Her Dace spoke: “In 2011, it’ll be ten years since I hit my prime. Next year, I’ll be ten years older than my demographic. My replacement is in training. He blogs and vlogs. He’s speaks the modern lingo. He’s the new generation’s Dream Seeker. He is their story, just as my friends here represent the older generations, and I represent mine.”
What? You’re being replaced?
“Well,” Dace answered her thoughts, “not just me. All of us. This world. This universe of people we’ve met and never met. All the Icons, too. The Realtor will get a reboot, as will the Gambler. Everything will start fresh. This moving timeline is coming to an end. We have, maybe, six months left, and most of that will be off-panel.”

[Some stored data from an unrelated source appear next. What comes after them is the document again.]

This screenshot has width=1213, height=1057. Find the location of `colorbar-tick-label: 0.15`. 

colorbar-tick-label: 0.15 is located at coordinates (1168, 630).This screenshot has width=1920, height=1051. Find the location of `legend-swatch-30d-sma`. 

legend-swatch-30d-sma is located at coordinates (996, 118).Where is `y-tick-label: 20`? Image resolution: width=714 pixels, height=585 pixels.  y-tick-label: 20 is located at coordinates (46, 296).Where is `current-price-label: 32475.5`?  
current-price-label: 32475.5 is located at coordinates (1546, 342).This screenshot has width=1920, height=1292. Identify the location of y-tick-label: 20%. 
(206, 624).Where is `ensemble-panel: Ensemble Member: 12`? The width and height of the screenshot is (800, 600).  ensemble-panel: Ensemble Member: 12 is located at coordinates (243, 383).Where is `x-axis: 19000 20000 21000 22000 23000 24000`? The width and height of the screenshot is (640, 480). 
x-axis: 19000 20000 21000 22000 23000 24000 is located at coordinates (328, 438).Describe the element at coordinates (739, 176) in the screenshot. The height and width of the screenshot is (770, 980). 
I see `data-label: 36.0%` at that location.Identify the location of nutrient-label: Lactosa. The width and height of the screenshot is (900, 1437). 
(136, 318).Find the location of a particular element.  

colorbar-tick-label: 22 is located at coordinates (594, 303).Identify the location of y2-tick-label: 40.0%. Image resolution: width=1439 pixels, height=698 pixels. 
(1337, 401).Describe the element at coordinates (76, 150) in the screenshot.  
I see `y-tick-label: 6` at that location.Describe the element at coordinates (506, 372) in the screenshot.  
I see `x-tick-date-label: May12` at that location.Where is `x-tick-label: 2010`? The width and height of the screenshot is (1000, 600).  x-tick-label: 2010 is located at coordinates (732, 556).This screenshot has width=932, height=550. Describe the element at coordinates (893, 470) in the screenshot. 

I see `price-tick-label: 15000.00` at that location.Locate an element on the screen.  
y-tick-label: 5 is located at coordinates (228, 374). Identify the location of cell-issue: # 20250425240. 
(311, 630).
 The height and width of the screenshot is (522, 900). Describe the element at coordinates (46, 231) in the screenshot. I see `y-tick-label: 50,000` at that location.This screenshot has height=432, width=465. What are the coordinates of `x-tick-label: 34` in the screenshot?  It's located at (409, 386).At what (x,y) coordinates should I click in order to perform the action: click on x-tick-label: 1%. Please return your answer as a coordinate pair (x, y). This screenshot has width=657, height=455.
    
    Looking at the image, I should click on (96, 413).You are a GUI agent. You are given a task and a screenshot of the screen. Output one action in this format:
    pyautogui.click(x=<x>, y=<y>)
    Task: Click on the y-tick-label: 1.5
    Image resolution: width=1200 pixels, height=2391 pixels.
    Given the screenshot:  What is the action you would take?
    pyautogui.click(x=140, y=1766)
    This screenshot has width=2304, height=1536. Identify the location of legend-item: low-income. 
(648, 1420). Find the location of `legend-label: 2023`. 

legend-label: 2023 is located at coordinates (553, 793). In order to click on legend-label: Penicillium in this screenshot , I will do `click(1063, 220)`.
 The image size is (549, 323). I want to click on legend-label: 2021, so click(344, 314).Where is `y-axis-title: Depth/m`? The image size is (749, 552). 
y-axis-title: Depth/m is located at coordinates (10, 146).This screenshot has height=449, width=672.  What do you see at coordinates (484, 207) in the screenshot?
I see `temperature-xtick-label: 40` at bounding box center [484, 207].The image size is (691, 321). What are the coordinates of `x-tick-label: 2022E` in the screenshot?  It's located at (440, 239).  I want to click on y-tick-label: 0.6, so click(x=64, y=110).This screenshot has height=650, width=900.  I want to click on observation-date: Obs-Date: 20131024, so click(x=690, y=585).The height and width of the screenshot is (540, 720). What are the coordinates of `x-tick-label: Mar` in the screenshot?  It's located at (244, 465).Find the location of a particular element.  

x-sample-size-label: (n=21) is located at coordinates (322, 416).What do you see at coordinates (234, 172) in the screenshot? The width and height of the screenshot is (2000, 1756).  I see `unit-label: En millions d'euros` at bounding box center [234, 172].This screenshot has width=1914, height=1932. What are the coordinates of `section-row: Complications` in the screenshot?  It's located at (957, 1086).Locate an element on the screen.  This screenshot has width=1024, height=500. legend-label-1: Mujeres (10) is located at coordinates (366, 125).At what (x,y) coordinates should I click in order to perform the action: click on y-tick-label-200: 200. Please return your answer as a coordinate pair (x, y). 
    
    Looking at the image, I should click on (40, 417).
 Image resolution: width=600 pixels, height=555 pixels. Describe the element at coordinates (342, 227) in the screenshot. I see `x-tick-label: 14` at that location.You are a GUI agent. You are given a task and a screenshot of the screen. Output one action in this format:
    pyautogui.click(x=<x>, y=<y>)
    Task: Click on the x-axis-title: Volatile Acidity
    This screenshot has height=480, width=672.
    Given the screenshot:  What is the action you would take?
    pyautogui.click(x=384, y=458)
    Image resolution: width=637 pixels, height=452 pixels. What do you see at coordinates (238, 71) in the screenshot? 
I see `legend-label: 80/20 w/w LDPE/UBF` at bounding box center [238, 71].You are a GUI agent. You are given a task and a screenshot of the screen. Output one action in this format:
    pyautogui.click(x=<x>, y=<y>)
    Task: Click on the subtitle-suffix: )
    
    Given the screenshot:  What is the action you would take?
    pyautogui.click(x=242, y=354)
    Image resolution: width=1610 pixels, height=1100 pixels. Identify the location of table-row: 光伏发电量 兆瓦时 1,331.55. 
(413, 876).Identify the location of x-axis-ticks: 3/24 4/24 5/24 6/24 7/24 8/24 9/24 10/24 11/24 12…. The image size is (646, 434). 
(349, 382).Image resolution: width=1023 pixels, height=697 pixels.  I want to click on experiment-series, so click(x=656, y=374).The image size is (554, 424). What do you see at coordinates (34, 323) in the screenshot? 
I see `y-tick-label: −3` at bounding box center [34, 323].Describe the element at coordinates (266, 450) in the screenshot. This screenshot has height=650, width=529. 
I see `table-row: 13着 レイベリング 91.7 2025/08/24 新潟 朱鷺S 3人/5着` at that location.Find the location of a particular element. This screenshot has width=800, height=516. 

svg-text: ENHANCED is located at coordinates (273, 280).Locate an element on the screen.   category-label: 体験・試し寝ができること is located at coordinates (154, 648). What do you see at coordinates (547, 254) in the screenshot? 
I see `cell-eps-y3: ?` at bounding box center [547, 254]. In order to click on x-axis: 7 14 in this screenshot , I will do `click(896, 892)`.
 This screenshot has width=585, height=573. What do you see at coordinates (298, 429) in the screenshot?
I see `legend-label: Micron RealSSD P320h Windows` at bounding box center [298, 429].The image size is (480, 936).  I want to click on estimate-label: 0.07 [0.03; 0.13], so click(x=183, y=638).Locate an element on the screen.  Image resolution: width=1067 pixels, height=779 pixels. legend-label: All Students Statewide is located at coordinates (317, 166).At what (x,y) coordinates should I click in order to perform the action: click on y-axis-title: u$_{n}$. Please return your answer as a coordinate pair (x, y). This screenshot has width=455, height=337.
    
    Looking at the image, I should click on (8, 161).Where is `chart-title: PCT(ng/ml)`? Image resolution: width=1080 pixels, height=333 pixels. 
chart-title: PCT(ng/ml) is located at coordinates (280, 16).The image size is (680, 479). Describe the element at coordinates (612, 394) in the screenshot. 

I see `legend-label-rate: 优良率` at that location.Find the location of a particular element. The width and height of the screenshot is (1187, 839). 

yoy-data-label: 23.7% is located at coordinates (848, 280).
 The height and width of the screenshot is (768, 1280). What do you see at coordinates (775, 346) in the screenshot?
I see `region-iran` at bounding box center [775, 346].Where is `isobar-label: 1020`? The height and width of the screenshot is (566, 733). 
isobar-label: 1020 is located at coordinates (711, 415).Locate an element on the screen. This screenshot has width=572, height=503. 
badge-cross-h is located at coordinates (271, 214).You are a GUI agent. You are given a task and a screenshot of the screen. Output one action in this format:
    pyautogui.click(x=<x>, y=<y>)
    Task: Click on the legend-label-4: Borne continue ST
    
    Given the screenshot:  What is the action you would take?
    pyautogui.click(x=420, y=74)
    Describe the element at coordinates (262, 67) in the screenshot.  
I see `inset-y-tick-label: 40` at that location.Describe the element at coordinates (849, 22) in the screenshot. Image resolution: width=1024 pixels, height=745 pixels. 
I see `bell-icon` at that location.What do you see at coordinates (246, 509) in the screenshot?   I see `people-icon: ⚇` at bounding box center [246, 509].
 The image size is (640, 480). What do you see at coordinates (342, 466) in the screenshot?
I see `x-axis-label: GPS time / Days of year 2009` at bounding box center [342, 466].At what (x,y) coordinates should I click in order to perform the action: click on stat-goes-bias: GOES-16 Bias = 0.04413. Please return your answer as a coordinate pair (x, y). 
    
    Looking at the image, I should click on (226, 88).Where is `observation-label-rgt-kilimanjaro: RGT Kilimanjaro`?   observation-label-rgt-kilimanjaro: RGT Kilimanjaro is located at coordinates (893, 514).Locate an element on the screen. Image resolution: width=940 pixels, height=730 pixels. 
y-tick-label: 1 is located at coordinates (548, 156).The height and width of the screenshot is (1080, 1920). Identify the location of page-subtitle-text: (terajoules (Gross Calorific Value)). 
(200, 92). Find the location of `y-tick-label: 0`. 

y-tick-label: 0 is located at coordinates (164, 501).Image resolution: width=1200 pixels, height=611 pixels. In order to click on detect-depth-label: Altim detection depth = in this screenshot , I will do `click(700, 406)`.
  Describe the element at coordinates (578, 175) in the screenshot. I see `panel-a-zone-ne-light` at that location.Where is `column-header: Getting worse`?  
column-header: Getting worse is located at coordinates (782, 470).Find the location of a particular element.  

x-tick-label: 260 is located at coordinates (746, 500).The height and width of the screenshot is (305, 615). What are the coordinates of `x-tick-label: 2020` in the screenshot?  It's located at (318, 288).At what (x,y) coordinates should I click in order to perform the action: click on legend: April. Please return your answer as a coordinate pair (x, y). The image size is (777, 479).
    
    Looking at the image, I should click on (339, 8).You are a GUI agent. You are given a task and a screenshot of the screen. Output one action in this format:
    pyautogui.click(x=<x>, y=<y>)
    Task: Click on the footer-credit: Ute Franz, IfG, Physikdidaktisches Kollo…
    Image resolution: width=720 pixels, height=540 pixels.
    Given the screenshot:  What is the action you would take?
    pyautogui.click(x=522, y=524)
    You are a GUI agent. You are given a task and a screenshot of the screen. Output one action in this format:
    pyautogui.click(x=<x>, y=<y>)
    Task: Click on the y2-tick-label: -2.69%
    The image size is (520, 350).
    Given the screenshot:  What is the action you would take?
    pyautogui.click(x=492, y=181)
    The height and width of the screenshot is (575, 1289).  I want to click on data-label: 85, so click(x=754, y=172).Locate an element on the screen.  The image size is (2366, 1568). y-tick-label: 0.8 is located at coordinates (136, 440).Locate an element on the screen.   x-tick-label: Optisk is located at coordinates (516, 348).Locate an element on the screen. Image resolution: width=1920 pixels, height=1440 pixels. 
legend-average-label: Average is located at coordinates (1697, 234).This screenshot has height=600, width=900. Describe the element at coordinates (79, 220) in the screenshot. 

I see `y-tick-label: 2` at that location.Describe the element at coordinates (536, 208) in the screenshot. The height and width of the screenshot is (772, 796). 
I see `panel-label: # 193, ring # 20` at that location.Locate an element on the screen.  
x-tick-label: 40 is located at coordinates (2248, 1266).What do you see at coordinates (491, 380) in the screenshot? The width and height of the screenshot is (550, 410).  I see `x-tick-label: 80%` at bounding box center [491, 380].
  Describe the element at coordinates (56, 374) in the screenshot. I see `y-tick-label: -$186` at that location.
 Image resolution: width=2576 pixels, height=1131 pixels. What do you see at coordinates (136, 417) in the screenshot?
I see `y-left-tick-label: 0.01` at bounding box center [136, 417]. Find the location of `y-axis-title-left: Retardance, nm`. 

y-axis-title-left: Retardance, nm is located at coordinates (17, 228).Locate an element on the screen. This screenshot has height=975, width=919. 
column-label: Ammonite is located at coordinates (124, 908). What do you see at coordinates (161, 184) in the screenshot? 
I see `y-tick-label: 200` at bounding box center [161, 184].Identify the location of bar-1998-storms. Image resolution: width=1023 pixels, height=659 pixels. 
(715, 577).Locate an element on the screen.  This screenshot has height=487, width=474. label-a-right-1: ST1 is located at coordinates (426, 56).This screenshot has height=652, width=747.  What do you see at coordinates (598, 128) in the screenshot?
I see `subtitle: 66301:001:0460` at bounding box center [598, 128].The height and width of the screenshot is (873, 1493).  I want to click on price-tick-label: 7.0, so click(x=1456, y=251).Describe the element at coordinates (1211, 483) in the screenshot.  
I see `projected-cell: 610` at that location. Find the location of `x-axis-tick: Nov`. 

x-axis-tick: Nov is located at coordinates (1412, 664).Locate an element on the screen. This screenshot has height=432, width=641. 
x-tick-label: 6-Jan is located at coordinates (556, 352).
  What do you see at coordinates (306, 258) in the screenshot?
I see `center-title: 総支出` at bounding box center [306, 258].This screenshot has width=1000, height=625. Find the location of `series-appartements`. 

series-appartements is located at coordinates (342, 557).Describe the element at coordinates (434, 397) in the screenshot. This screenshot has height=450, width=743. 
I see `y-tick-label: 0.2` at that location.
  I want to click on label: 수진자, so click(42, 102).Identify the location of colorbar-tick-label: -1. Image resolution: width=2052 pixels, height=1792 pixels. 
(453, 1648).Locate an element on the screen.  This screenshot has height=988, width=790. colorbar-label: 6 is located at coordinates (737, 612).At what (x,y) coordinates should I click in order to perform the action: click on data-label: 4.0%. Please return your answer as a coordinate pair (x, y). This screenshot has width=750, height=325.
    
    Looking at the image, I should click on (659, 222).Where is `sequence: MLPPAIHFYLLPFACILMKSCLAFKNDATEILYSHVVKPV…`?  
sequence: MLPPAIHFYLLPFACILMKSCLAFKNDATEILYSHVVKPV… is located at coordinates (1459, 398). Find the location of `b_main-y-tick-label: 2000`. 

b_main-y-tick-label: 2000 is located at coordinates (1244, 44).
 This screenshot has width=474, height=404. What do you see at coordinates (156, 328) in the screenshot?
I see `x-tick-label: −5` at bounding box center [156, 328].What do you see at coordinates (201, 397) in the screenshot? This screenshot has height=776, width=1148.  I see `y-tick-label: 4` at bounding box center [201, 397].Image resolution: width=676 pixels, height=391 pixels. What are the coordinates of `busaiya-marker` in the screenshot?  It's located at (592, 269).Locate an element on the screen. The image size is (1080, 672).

Off-panel? Replaced? All of us?
“All of us. You. Off-panel. We’ll know the story, but our demographic has moved on; the younger demographic? They never cared about us. They think we’re old. Anyway, we’ll basically cease to exist, except amongst ourselves.”
She looked around. Dace kept talking about 10-year segments in time that shift for unseen audiences and an unseen hand that makes the shift. She looked into the face of the Golden Age cabbie Dream Seeker, then the Silver Age Earth-X’er, and others. It was a nightmare.
This wasn’t real.
It was just a vision. Anachronistic elements pieced together in order to deal with thoughts of mortality.
No way. Not real.
It can’t end like this. Can it?
***
Ms. Anachron awoke, and looked at her husband. Their world could end tomorrow, but her love for the Dream Seeker would never end. If the timeline changed, it would not affect them. She would love Dace, even if the unseen audience stopped watching.